Из кромешного огненного ада она попала в промозглую сырость подземелья. В затхлом воздухе пахло плесенью и гнилью. Девочка на ощупь исследовала свое пристанище и кругом упиралась в осклизлую глину. Было тесно, как в могиле. Марику прошиб холодный пот. Оказаться заживо погребенной было ничуть не лучше, чем сгинуть в огне. Прежде она не боялась ни темноты, ни тесных помещений, но сейчас ей чудилось, будто стены надвигаются на нее, вот-вот готовые раздавить. Не задумываясь о том, что она может вызвать обвал, девочка в отчаянии заколотила кулаками по нависшему над ней земляному пологу.

— Нет! Я не хочу! — выкрикнула она, как будто кто-то мог услышать ее и прийти на помощь.

К своему удивлению, она услышала хриплое дыхание и отчетливые слова:

— Не бойся. Тут огонь тебя не достанет.

У Марики по спине поползли мурашки. Она узнала голос кузнеца. Но где мог уместиться великан, когда ей и самой было тесно?

— Я умерла? — дрожа от холода и страха, спросила она.

— Нет. Коли получится, я тебя из полымени живой выведу. Долг платежом красен.

— В кузне есть подземный ход? — догадалась девочка.

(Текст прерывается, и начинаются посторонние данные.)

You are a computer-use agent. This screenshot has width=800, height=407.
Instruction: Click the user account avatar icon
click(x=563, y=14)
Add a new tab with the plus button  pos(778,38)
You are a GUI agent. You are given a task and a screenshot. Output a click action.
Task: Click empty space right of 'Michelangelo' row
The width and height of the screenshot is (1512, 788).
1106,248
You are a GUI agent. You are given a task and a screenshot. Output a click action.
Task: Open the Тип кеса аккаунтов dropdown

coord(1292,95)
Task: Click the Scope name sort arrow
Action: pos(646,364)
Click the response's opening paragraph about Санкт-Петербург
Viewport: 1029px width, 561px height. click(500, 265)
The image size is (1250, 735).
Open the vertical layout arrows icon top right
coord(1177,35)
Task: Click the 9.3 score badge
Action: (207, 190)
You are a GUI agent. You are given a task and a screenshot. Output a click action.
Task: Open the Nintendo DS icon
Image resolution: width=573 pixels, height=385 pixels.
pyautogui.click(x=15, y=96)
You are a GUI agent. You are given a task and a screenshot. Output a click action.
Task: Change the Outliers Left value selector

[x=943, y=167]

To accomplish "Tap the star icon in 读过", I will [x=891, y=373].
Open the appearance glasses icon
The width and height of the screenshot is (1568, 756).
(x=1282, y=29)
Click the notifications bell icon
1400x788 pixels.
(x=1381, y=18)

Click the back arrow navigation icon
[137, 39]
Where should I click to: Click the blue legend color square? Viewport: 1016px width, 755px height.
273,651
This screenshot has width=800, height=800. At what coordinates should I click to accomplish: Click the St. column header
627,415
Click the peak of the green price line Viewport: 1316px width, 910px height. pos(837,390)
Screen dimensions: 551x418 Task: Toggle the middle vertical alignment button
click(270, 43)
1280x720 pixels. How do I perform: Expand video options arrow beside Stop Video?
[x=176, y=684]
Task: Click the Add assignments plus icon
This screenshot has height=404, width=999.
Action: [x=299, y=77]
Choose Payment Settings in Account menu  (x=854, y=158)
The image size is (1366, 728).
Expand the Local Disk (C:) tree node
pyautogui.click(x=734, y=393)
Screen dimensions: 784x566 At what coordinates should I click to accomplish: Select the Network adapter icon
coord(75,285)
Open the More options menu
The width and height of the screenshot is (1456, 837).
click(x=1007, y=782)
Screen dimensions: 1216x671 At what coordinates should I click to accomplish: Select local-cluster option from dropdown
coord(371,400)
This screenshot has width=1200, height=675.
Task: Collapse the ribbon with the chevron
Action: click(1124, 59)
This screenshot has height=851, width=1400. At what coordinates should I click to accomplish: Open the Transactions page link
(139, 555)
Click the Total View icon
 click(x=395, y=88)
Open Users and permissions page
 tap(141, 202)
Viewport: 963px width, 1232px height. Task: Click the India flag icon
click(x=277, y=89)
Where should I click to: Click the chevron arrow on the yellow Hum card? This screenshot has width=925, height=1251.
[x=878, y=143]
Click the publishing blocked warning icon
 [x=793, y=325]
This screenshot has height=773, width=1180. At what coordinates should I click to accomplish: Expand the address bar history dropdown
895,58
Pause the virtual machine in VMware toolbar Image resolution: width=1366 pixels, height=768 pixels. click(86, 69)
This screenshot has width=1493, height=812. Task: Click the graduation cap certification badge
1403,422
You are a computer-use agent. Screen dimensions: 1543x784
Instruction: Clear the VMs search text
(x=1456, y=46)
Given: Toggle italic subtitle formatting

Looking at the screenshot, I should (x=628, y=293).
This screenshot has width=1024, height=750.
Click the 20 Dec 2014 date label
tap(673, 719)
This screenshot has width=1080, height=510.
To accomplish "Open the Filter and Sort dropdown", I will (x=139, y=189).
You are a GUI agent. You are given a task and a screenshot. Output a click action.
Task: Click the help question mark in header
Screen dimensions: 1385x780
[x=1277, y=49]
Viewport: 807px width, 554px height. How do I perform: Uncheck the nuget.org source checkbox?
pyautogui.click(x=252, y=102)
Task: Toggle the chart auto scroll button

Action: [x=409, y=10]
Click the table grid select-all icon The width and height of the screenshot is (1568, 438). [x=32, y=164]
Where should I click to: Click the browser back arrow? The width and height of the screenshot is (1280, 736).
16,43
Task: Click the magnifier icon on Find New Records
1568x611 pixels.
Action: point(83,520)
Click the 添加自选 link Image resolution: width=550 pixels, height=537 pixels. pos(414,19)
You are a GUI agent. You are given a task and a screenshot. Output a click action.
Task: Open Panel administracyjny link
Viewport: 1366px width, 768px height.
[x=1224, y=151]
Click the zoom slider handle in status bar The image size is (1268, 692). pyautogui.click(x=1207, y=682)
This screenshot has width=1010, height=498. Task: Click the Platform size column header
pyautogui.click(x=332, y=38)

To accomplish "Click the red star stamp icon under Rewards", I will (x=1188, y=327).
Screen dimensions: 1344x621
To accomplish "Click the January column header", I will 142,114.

Сердце защемило от сладкой надежды, но радость оказалась преждевременной.

— Не. Оттоль нет никакого выхода, — мрачно ответил кузнец.

— Тогда как я выберусь? Ты ведь обещал вывести меня.

— Через небытие. Мимо Врат смерти. Авось получится. Зажмурься, — скомандовал кузнец.

— Зачем? Тут и так темно.

— Затем, чтоб верить. Без веры небытие не пройдешь.

— Почему?

— Для человека вера — вроде стержня. Она его поддерживает. Вера в душе живет, а люди глазам больше доверяют. Закрой глаза и смотри душой. Пока тебя вера ведет, дорога гладкой кажется. А как глазам поверила, пиши пропало. Засосет.

Марика мало что поняла из объяснения кузнеца, но сейчас было не до рассуждений. Да и не все ли равно, как идти в кромешной тьме: с открытыми глазами или зажмурившись?

— А куда идти-то? Тут никакой лазейки, — растерялась девочка.

— Иди, куда вера поведет, — повторил кузнец.

Марика зажмурилась и поползла вперед. К ее удивлению, ничто не преградило ей путь. Она медленно поднялась, каждое мгновение опасаясь удариться головой, но низкий свод будто отступил, давая ей возможность встать в полный рост.

— Поспешай, — подбодрил ее невидимый провожатый.

Девочка пошла. Дорога под ногами была ровная и гладкая, будто вымощенная. Марика потеряла счет времени. То ей казалось, что она едва начала путь, то будто прошло немало часов, хотя усталости не чувствовалось.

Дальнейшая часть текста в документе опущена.